┌─ Provided data
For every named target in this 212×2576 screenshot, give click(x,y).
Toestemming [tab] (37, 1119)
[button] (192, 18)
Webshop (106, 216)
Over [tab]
└─
** Work order **
For every entry above, write out an exact copy.

** Exercise output **
For every named target in this 212×2576 screenshot, give click(x,y).
Toestemming [tab] (37, 1119)
[button] (192, 18)
Webshop (106, 216)
Over [tab]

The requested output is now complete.